Outre le 737 Max, le Leap-X motorisera le nouvel appareil à fuselage étroit de la société chinoise COMAC, le C919. De son côté, le PurePower équipera deux nouveaux appareils à fuselage étroit, le MRJ de Mitsubishi et le MC-21 d'Irkut, en plus de la CSeries.

Alors que le premier modèle du PurePower, celui qui motorisera la CSeries, a déjà accompli plus de 250 heures d'essais en vol, le Leap-X est encore un concept en développement. Mais Richard Aboulafia rappelle que les partenaires de CFM ont fait leurs preuves dans le passé.

«Je ne parierais pas contre GE», lance-t-il.

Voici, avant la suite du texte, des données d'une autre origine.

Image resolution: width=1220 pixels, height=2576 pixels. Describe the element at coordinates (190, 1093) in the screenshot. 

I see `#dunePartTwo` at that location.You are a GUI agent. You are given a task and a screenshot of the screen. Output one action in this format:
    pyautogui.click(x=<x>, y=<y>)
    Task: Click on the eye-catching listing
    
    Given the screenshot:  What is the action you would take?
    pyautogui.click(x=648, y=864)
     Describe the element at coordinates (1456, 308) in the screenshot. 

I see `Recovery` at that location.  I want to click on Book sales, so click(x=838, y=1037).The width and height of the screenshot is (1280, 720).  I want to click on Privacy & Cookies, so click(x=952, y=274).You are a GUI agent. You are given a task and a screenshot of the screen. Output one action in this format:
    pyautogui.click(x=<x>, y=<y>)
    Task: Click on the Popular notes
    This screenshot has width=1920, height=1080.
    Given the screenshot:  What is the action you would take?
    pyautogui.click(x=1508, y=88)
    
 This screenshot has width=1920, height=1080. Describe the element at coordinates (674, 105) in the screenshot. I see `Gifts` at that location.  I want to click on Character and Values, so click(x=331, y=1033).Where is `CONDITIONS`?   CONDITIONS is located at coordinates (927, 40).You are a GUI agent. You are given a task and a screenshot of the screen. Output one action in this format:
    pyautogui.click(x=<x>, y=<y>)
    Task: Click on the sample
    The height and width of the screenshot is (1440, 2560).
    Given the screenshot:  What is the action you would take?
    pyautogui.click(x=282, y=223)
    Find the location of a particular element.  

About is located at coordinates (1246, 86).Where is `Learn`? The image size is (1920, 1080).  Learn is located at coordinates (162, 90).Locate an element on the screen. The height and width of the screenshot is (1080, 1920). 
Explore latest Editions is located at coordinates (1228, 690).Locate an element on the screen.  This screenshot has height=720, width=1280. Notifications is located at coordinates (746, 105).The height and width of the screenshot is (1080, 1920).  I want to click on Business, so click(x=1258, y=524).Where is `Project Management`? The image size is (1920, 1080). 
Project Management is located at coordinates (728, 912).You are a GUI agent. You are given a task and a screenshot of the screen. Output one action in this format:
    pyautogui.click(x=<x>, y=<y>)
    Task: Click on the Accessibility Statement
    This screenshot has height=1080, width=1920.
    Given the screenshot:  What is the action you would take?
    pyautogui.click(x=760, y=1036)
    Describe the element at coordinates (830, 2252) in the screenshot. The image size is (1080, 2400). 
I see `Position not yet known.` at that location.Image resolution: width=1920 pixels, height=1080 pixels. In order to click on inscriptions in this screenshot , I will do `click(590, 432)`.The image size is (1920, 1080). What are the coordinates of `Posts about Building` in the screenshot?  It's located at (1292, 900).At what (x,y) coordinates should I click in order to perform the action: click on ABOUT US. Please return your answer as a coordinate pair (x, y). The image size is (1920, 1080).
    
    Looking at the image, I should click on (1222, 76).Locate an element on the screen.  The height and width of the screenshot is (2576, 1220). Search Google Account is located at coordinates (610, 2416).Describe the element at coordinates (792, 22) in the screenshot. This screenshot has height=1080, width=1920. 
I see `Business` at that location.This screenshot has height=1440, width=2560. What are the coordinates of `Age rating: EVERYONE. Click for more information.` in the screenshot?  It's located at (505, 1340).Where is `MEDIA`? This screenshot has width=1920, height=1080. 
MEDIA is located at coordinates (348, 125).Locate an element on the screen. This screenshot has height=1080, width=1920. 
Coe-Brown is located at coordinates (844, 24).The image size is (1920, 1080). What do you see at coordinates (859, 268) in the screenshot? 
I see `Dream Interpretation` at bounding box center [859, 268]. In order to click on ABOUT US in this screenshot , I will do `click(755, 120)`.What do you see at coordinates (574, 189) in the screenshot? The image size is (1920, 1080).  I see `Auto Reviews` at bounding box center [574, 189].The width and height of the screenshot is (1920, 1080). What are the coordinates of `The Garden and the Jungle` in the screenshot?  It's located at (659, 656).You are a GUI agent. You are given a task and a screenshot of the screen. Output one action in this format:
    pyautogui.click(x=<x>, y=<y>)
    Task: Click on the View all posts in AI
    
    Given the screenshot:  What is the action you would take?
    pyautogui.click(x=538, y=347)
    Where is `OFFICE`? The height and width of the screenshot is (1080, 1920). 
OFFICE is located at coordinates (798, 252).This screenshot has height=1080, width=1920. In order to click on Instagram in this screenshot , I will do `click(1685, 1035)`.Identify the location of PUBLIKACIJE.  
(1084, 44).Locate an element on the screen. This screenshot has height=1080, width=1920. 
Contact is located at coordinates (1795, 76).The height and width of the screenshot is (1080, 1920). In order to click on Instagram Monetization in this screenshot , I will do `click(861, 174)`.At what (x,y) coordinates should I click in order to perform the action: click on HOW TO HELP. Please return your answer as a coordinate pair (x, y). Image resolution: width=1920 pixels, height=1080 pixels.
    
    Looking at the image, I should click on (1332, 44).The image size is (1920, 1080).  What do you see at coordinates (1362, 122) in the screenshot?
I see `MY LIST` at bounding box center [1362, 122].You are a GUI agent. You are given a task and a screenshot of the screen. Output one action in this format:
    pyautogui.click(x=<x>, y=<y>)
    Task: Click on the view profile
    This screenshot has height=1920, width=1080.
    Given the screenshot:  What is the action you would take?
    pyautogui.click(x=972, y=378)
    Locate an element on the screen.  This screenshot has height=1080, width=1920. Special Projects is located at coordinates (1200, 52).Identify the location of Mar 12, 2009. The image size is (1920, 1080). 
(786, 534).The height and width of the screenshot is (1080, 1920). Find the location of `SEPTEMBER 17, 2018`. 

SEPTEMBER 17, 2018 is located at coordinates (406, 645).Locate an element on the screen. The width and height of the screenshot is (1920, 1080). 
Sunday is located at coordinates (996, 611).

Il s'émerveille de voir à quel point les deux moteurs en lice sont différents.

«Je n'ai jamais vu autant de divergences entre deux philosophies de moteurs», soutient-il.

Contrairement à la turbosoufflante à réducteur, le Leap-X fait appel à une configuration conventionnelle. CFM entend réduire de façon dramatique la consommation de carburant et le bruit de ce type de moteur en utilisant davantage de matériaux avancés et en raffinant sa géométrie.

«Ces matériaux sont plus chers, mais le développement de ce moteur est moins risqué parce qu'il ne s'agit pas d'une technologie radicale», observe George Dimitroff.

Le développement de la boîte d'engrenage de la turbosoufflante à réducteur est toutefois moins risqué qu'il ne paraît.

«Cela fait des années que Pratt&Whitney Canada travaille avec des boîtes d'engrenage pour les moteurs qui propulsent les turbopropulseurs et les hélicoptères», rappelle toutefois M. Dimitroff.

Pour sa part, Rolls-Royce a totalement raté la course à la remotorisation des appareils à fuselage étroit.

«Ils n'avaient probablement rien à proposer dans ce segment, lance M. Aboulafia. Ils ont manqué une génération de moteurs.»

La société britannique a concentré ses efforts sur des moteurs destinés à de plus gros appareils. Le motoriste vise également le marché des appareils qui remplaceront ultimement les 737 et les A320 autour des années 2020-2025.

En ce sens, Rolls-Royce fourbit une arme encore plus radicale que la turbosoufflante à réducteur, le rotor ouvert. Ce type de moteur est particulièrement efficace parce que ses pales ne sont pas enveloppées par une carène.

Il a cependant un défaut de taille: il est extrêmement bruyant.

«Dans un moteur traditionnel, la carène permet de limiter le bruit, indique M. Dimitroff. De plus, si une pale se détache, elle n'est pas contenue par la carène et elle peut frapper l'appareil.»